By Max Calenberg
calenber@grinnell.edu
Electronic Dance Music finds few casual listeners. With more genres (Grime, Diva House, dancehall, UK Garage) and sub genres than obvious sources to find the sounds that fill them, fans rely on obscure blogs and forums to discover the newest synth drum and sample based mixes. Other options include wading through the countless dubstep remixes of every radio hit on Hypem.com to find a few gems or waiting for a major site like Pitchfork to pick up what floats to the top of the EDM world. So when the average Grinnellian sees a Concerts poster for The Claw, a Los Angeles DJ consortium made up of Nguzunguzu, Kingdom and Total Freedom, playing in Gardner Lounge, Friday Feb. 10 at 9 pm, they probably find the event both unfamiliar and overwhelming. They shouldn’t. Despite the foggy, obscuring facade, the work of each of these artists bases itself around new and unique music that caters to the listener’s ears as much as their hips.
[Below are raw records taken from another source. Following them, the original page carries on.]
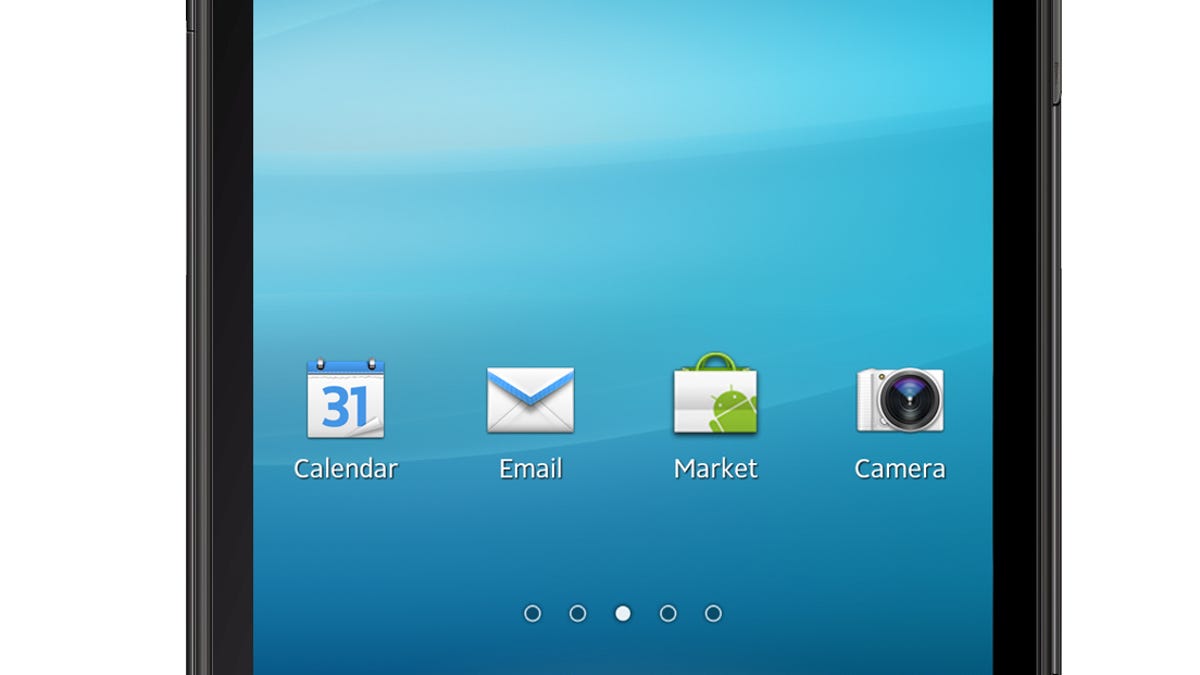This screenshot has height=675, width=1200.
Task: Go to the last page indicator dot
Action: pos(713,613)
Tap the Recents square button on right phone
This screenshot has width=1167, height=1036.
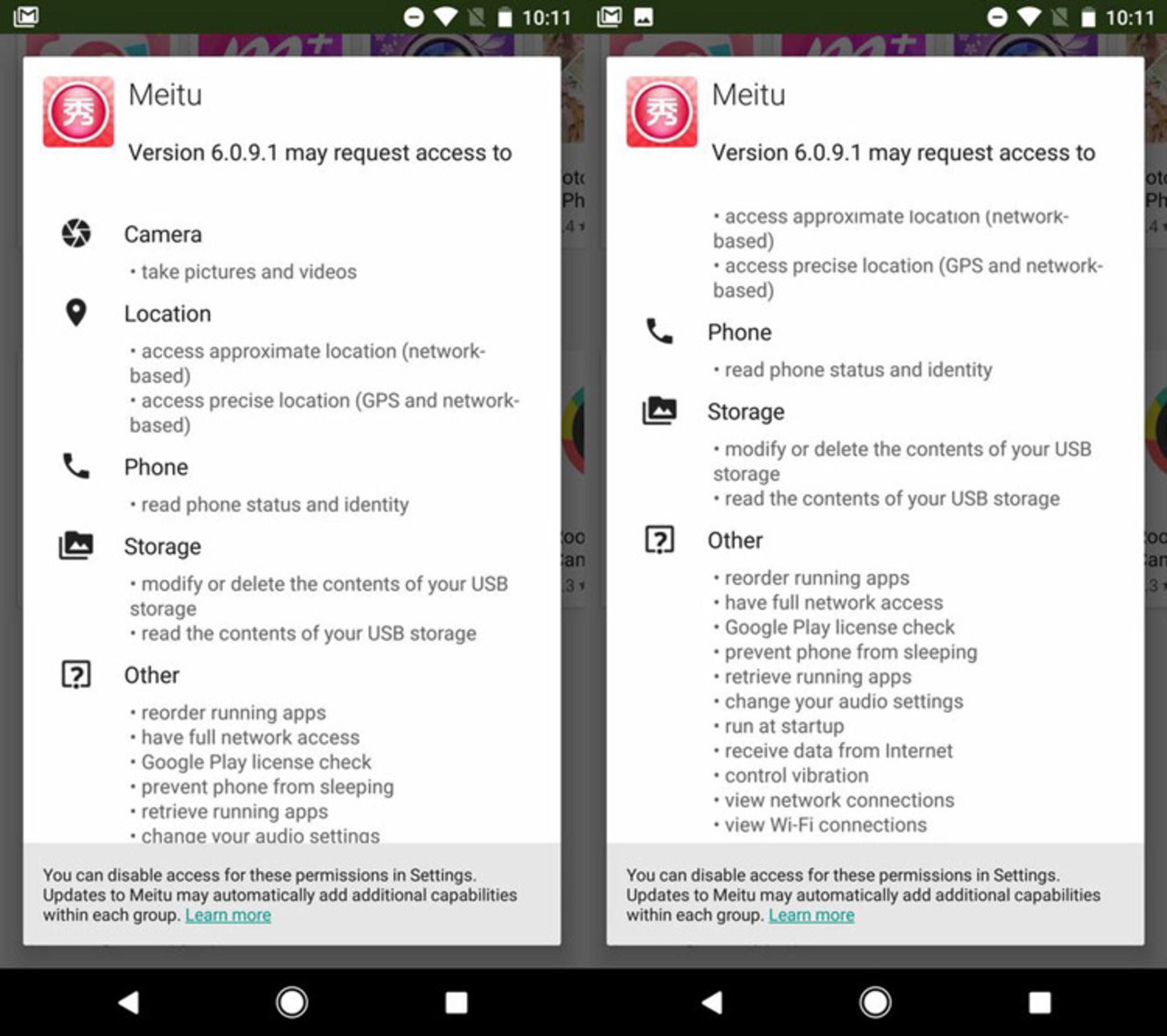click(1039, 1003)
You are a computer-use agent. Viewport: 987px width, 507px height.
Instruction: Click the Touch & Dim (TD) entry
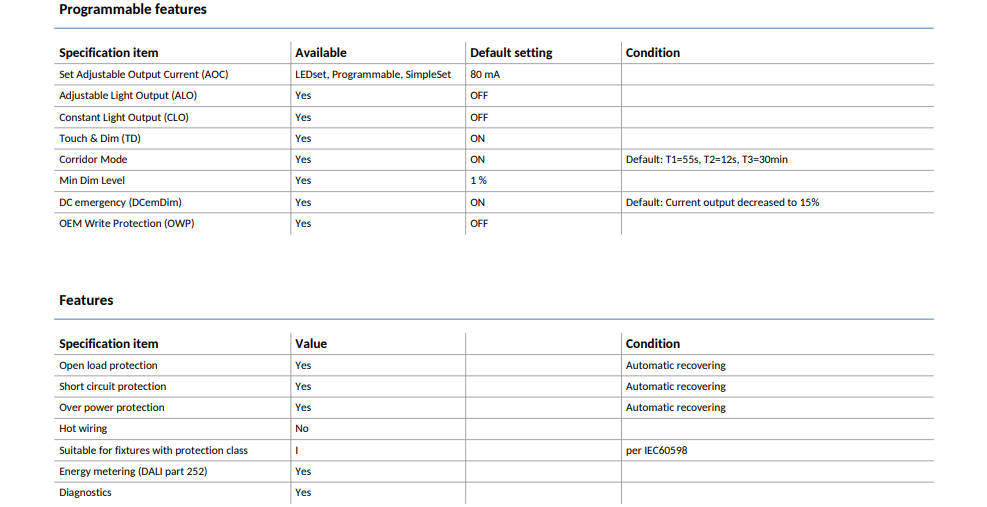(99, 139)
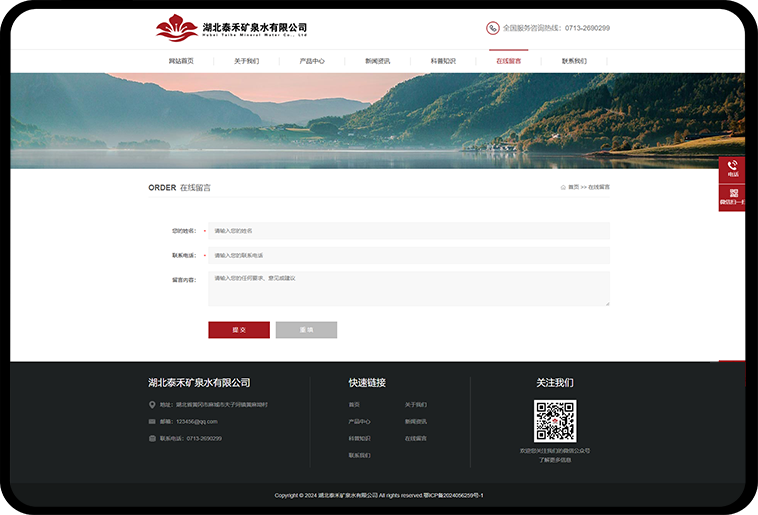This screenshot has width=758, height=515.
Task: Go to 产品中心 in the navigation bar
Action: click(x=312, y=61)
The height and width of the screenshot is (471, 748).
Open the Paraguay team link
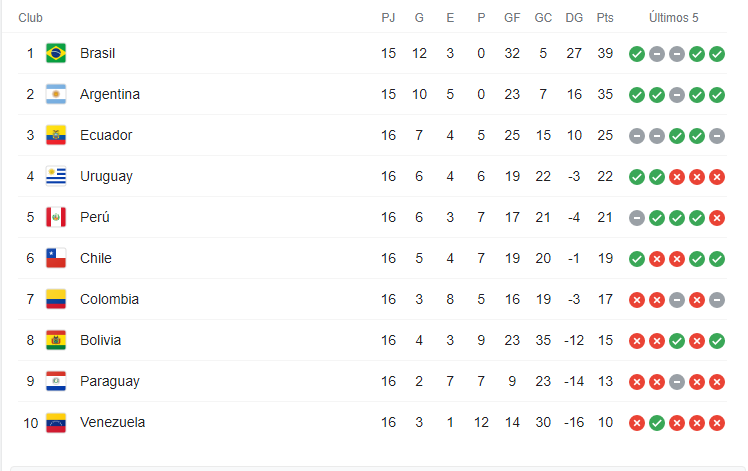click(x=110, y=381)
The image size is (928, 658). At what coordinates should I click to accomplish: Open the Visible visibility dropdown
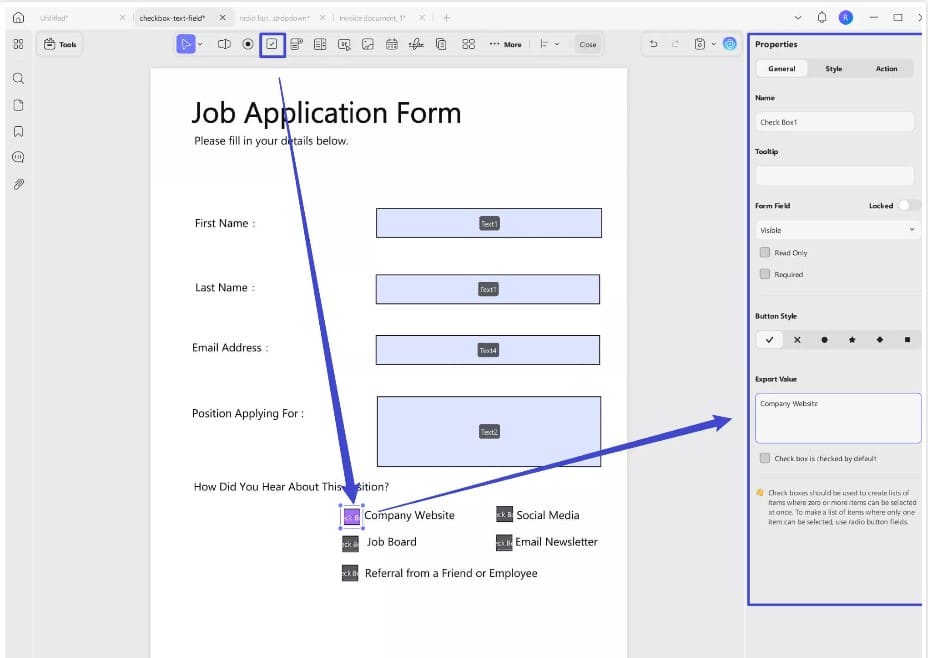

The most accessible member of The Claw is Nguzunguzu, made up of Girl Boy duo Asma Maroof and Daniel Pineda, who last year released “The Perfect Lullaby,” a 48 minute mix of songs by Ciara (Dance’s current muse du jour), R. Kelly, Ashanti, The-Dream, Nicki Minaj and other popular artists reworked with airy sythns, denser drums and chopped vocals. Sometimes Nguzunguzu’s work drives the listener to dance, sometimes it lulls them to sway, but it is never un-engaging or crass as the music floats between and blends synth and sample. For more mainstream appeal, the duo mastered and worked with M.I.A. on her “Vicki Leekx” mixtape and Maroof currently serves as Maya’s tour DJ.
Ashland Mines, whose stage moniker is Total Freedom, frequently manipulates vocals until they become yet another part of a complex beat. Like the other members of The Claw, he loves and samples heavily from R&B artists including Destiny’s Child and Jhene Aiko.
Kingdom, born name Ezra Rubin, produces equally intriguing sounds. His original works, different than a remix or edit of another preexisting song, are often menacing, with shrill sythns and at least one treble element (claps or snares or hi-hats) hitting hyper BPM marks. This sense of agitation and paranoia excites similar to the way the best Rick Ross or Young Jeezy songs can.
The common thread in all of this is Fade to Mind, the record label to which all three acts are signed, and the US sister label to Night Slugs, the current premier UK EDM label. Each member of The Claw has a unique path to the label. Pineda grew up in Oklahoma City; Maroof in Bowie, MD. Mines was originally based in Chicago. After attending Parsons, Rubin started hosting dance parties with mixes of Dipset, Remy Ma and other songs popular on New York’s Hot97 before he even knew how to blend beats. Eventually someone taught him to use a CDJ (a device used to beat match and mix the music of multiple CDs, much like the traditional DJ setup of two turntables) and he went on to release mixes on A-trak’s Fool’s Gold label and Night Slugs before starting Fade to Mind with another producer, Prince William. Kingdom recruited Maroof and Pineda through the Internet (Myspace!) and Mines through mutual friends, brought them to Los Angeles, where Fade to Mind is based and they all started working together.
Collectively, The Claw has only released one CD and collaborating seems to bring out the more experimental elements of each contributor’s work. The songs refuse to be dominated by any one aspect assignable to Kingdom, Total Freedom or Nguzunguzu as fragmented vocals can serve to build tension instead of polish while quite often the trebles are kept at slower beat than a typical Kingdom song.
Members of The Claw developed their talents DJing “Wildness” parties for two years on Tuesday nights at LA’s Silver Platter club, a queer and transgender club that has since been put on hiatus due to an ownership dispute. On June 23, 2011, The Claw performed an event called The Table, where they assembled their CDJs, MPCs and other assorted equipment (no laptops) on a table in the middle of a room with the crowd surrounding them. What followed was a five-hour experimental DJ set, described by SGA Concerts Chair Pooj Padmaraj ’13 as, “the cutting edge of music.”
It is not certain the performers will replicate this setup in Gardner Lounge, but Padmaraj will accommodate their preference. Considering their genre bending and lack of precedent, it is not clear exactly what The Claw’s show will consist of, but it is guaranteed to be a captivating, experimental and dance inducing.
The Claw plays at Gardner Lounge this Friday at 9 p.m., opening will be Teengirl Fantasy and Grinnell’s own turntablist [wilsonni].